15 miners have been stuck in a ‘rat hole’ mine in the eastern state of Meghalaya for nearly a month while all rescue efforts have proven unsuccessful. After hearing a petition regarding the matter, the Indian Supreme Court has instructed the state government to get the miners out — dead or alive.

The judges stated, “Every minute counts”. They added, “No matter whether they are all dead, not dead or all alive — they should be taken out.”

Expressing their dissatisfaction, they questioned the state government as to why the army hadn’t been asked to join to rescue operations.
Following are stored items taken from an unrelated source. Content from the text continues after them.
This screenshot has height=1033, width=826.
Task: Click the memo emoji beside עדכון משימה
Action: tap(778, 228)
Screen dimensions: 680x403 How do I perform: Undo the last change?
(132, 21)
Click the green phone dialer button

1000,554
The government justified that they already had firefighters from Odisha, the Indian Navy and the National Disaster Relief Force (NDRF) on board.
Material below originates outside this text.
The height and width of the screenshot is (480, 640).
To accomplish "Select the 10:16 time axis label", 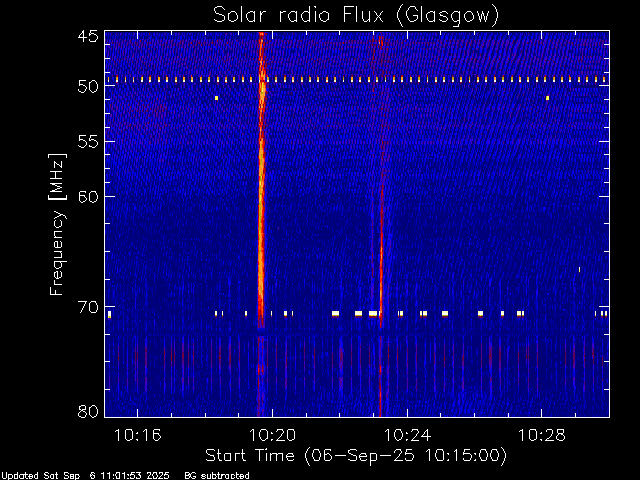I will [138, 435].
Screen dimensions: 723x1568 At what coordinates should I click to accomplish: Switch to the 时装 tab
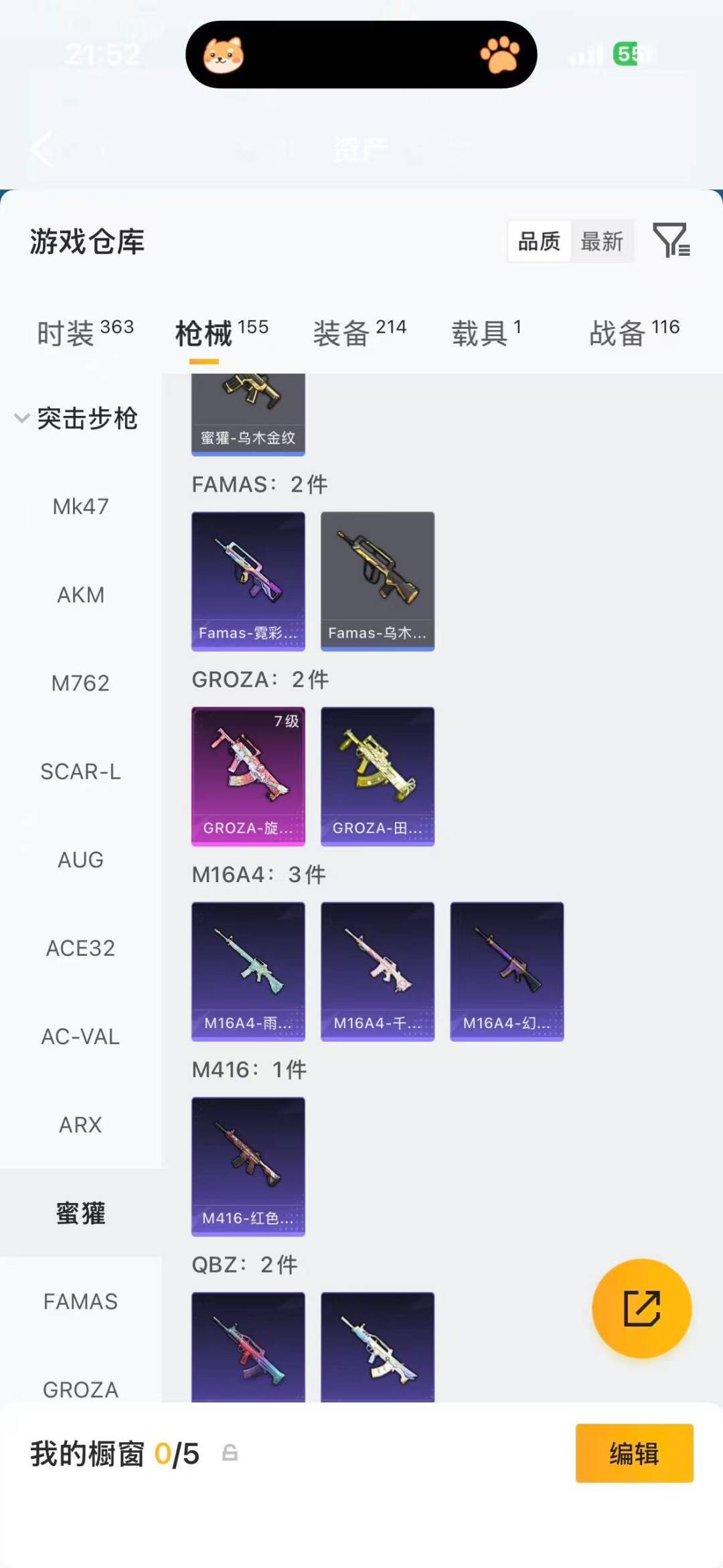pyautogui.click(x=85, y=333)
The court appropriately retorted, “Then, why were they not successful?”

Getting the Supreme Court's attention

After nearly a month of being trapped in a 320 feet deep mine in the eastern Indian state of Meghalaya, the country’s Supreme Court agreed to hear a plea that was seeking to increase the rescue efforts underway on Wednesday.

The PIL filed by Aditya N Prasad, an Indian lawyer, was seeking adequate manpower as well as equipment to rescue the miners. The plea also included preparing a ‘Standard Operation Procedure’ (SOP) by the central government for how rescue operations should be implemented when it comes to mining rescue operations.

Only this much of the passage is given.